Elucidation of the Synergistic Interaction Between Bilirubin and Casein Protein: An Integrated Spectroscopy and Computational Approach.

Abstract

Herein, we unveil the interaction between bilirubin (BIL), a liver metabolite, and a milk protein, casein (CAS), through an integrated experimental-computational approach. Encapsulation of BIL within CAS protein micelles was characterized by using UV-vis absorption, steady-state fluorescence, and circular dichroism (CD) spectroscopy.

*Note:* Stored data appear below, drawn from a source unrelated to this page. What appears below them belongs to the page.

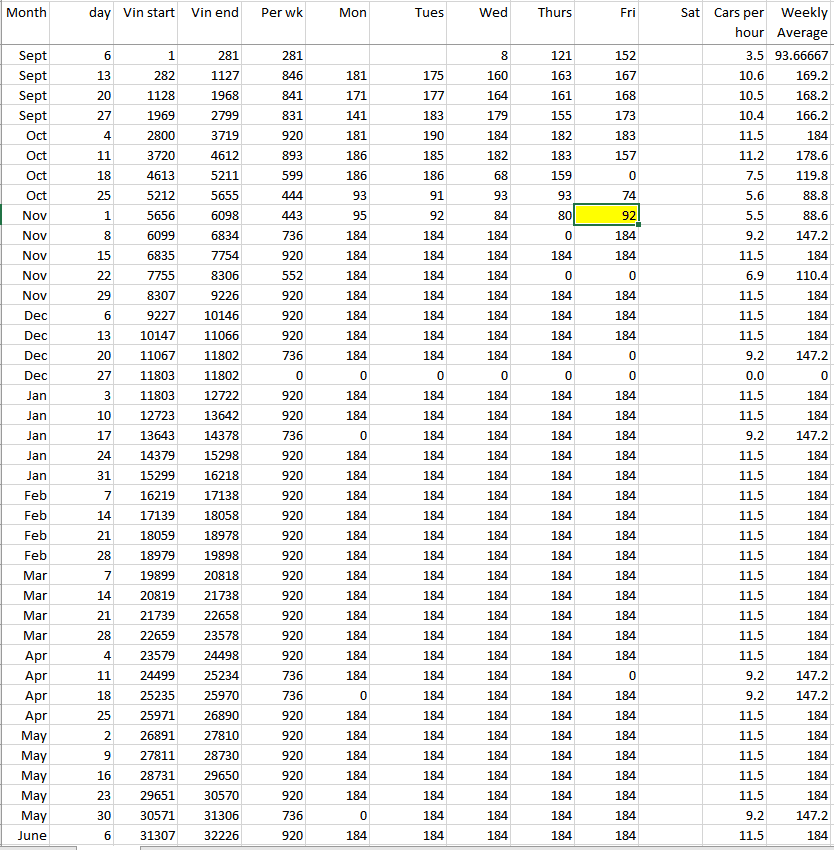This screenshot has width=834, height=850.
Task: Click Per wk cell with value 552
Action: point(275,275)
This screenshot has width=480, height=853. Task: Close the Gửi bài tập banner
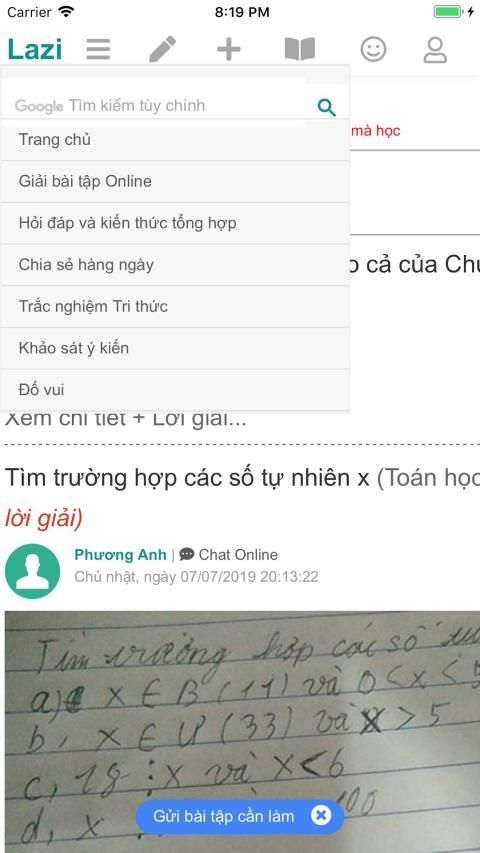coord(321,815)
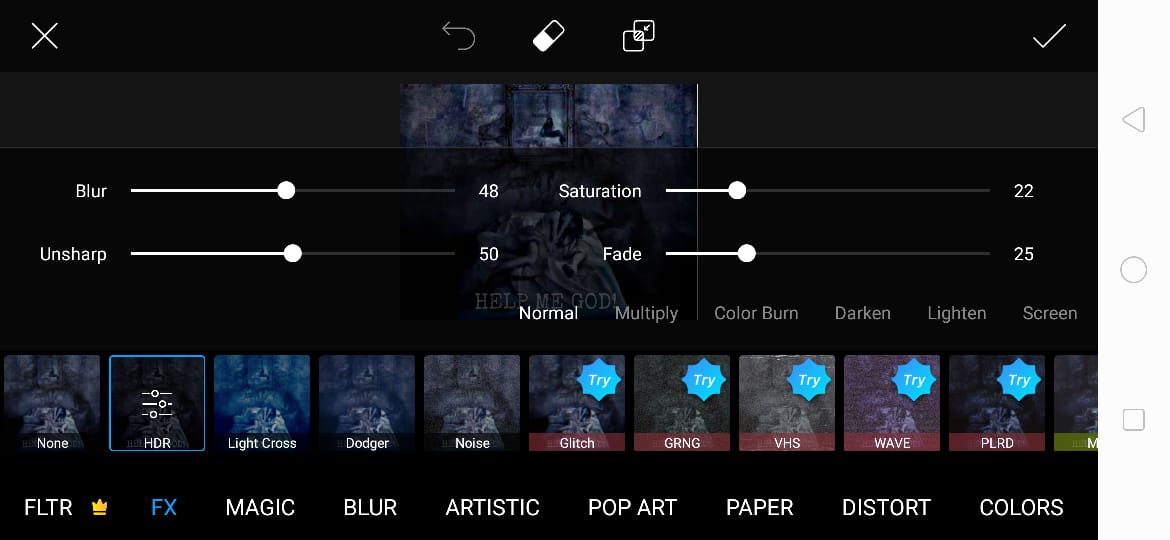Tap the compare original overlay icon

(x=639, y=36)
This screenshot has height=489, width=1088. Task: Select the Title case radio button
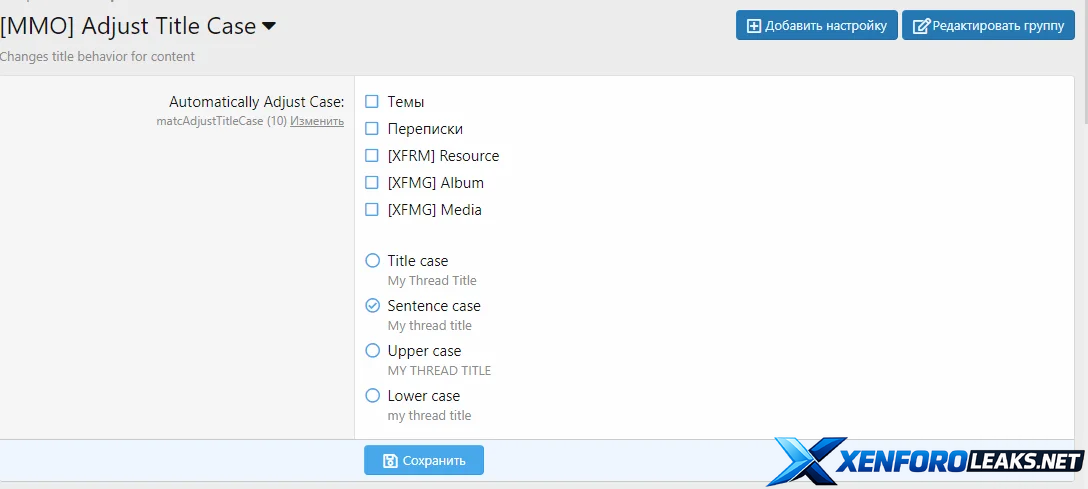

CD analysis revealed conformational modulation of BIL upon encapsulation, accompanied by Förster resonance energy transfer (FRET) from CAS's tryptophans to BIL. ¹H NMR measurements determined specific binding interactions of BIL functional groups involved in micellar interactions, correlating photophysical and electronic properties. The binding affinity of BIL in CAS micelles was found to be on the order of 10⁴ M^-1 with a spontaneous binding process (-24.56 kJ/mol) driven by entropy gains (467.17 J/mol). TDDFT calculations unveiled red shifts in BIL's absorption spectra caused by the protein environment. This integrated experimental-computational study provides novel insights into synergetic interactions and structural dynamics between BIL and CAS, shedding light on the influence of milk proteins on bilirubin's behavior.